Sandy, rodeado en todo momento por vecinos, comerciantes y sus compañeros de Jígar, ha querido agradecer a través de MIRADOR el apoyo que le han prestado los pozueleros, de quienes ha dicho “se merecen un diez”.
“Me he bajado por mis niñas”, declaró Sandy, y es que ha sido muy duro pasar casi cinco semanas sin ver a su familia y manteniendo sólo contacto telefónico con sus hijas de cuatro y siete años, “eso ha sido lo peor, el hablar con mi hija mayor y que pidiera verme, no lo comprendía”.
A pie de grúa y muy emocionado le esperaba su compañero David Cediel, quien fue el primero en subirse a cuarenta metros de altura para protestar por el impago a su empresa por parte de Ploder el pasado uno de febrero y quien tuvo que bajar diecisiete días después para asistir al nacimiento de su hijo.
Visiblemente delgado y demacrado, después de “vivir” en un espacio tan limitado y en el que no ha podido realizar ningún tipo de ejercicio, la primera parada que ha hecho Sandy ha sido la visista a un restaurante cercano para “tomar una comida caliente y descansar un rato”.

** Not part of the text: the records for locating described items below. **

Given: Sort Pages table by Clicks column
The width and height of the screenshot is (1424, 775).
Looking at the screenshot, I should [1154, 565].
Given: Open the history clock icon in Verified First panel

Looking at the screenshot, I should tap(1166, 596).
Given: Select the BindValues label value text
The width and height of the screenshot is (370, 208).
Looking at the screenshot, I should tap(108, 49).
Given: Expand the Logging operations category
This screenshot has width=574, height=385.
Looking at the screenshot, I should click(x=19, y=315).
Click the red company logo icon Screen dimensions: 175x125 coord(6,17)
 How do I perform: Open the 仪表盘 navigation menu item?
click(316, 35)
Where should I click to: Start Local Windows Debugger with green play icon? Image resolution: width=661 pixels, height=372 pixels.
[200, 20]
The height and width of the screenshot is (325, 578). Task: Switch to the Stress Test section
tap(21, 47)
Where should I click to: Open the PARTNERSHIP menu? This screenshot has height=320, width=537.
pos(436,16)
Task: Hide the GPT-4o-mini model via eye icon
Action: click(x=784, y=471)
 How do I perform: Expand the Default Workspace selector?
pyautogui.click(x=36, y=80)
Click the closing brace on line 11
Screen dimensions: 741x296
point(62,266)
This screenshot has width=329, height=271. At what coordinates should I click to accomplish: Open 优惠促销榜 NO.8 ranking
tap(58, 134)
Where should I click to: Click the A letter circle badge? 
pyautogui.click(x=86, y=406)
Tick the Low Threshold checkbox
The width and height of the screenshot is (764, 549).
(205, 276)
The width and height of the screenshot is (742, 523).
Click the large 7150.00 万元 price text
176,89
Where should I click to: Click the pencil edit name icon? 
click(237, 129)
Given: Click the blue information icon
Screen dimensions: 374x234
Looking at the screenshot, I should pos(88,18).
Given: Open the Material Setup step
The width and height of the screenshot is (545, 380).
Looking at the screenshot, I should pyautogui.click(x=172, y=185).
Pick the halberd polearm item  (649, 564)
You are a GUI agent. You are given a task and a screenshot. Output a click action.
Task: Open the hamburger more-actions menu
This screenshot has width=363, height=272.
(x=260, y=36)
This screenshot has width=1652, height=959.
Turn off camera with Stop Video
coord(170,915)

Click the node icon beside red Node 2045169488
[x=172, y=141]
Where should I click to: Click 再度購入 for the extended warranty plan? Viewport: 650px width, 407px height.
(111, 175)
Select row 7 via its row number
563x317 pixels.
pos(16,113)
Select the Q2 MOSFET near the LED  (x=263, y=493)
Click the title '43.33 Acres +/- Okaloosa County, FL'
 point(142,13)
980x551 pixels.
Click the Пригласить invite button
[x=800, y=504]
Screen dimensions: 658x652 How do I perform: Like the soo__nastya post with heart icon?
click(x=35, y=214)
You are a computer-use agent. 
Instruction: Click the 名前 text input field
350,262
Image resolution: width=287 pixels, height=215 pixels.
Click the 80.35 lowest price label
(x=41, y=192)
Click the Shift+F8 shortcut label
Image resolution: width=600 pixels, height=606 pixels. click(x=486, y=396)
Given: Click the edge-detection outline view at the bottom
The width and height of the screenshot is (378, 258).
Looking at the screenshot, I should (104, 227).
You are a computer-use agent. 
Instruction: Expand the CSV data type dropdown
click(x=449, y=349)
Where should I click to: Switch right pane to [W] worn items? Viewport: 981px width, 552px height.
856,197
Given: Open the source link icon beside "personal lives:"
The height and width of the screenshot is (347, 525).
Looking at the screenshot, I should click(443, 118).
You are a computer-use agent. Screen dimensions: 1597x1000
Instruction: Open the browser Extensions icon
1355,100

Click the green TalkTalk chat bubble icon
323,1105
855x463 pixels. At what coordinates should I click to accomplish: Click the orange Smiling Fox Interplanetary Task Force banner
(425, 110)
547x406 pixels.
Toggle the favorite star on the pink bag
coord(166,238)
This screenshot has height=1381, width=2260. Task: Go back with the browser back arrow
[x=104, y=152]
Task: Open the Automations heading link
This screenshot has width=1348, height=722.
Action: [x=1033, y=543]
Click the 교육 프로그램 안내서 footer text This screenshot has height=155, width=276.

Mientras, el relevo sobre la grúa lo ha tomado Doney, quien subió a ella tras burlar a la policía y a los guardias de seguridad que vigilaban las obras de la plaza del Padre Vallet el pasado miércoles tres de marzo, de este modo acompañaba a Sandy en lo que consideran, según sus palabras, una protesta “justa ya que sólo estamos reclamando lo que es nuestro”.